Bern (awp/sda) - Der Bundesrat muss in einer Studie untersuchen lassen, ob wegen der immer wichtiger werdenden Künstlichen Intelligenz (KI) ein grundlegender Wechsel im Schweizer Steuersystem nötig ist. Diesen Auftrag hat ihm der Nationalrat gegeben.
Er hat am Dienstag ein entsprechendes Postulat seiner Kommission für Wirtschaft und Abgaben (WAK-N) mit 100 zu 88 Stimmen angenommen. Es geht somit zur Umsetzung an die Landesregierung. Die Kommission begründete ihren Vorstoss mit der Aussage, das heutige Steuersystem basiere weitgehend auf der Einkommens- und Konsumsteuer.
Laut einigen Szenarien zur weiteren Entwicklung der KI sänken aber Reallöhne drastisch. Und vom Aufkommen der KI seien immer mehr Berufe betroffen.
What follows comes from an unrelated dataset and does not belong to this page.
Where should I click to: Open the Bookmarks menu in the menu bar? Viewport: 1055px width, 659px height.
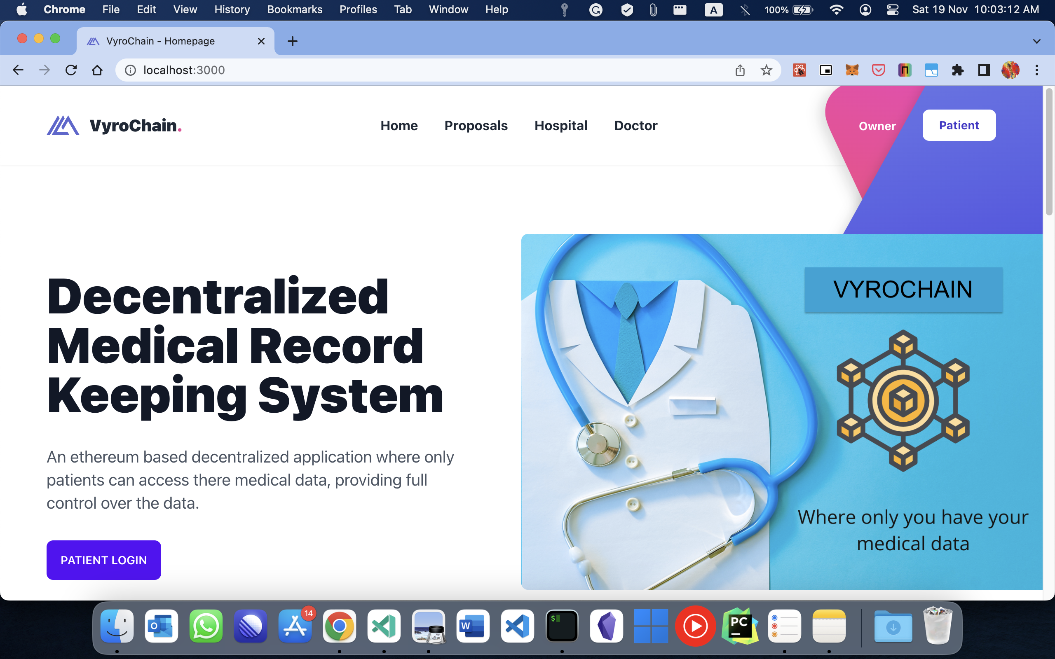[295, 10]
Es gehe um ein "vorausschauendes Nachdenken", sagte der Sprecher der WAK-N-Mehrheit, Leo Müller (Mitte/LU), am Dienstag im Rat.
Der Bundesrat beantragte Ablehnung des Postulats. Bisherige Erfahrungen mit technologischen Umwälzungen liessen vermuten, dass die Entwicklungen im Bereich der KI nicht dauerhaft zu Arbeitslosigkeit führten. Es seien auch keine massgeblichen Verschiebungen zwischen Arbeits- und Kapitaleinkommen zu erwarten.
Eine Minderheit der WAK-N lehnte das Postulat mit der Argumentation ab, angesichts des raschen Wandels und der grossen Unsicherheiten im Zusammenhang mit KI sei es verfrüht, eine Studie in Auftrag zu geben. Im Namen dieser WAK-N-Minderheit sprach Marcel Dobler (FDP/SG) auch von einem unklaren Auftrag und äusserte die Befürchtung, dass auf die Studie neue Steuern folgen könnten.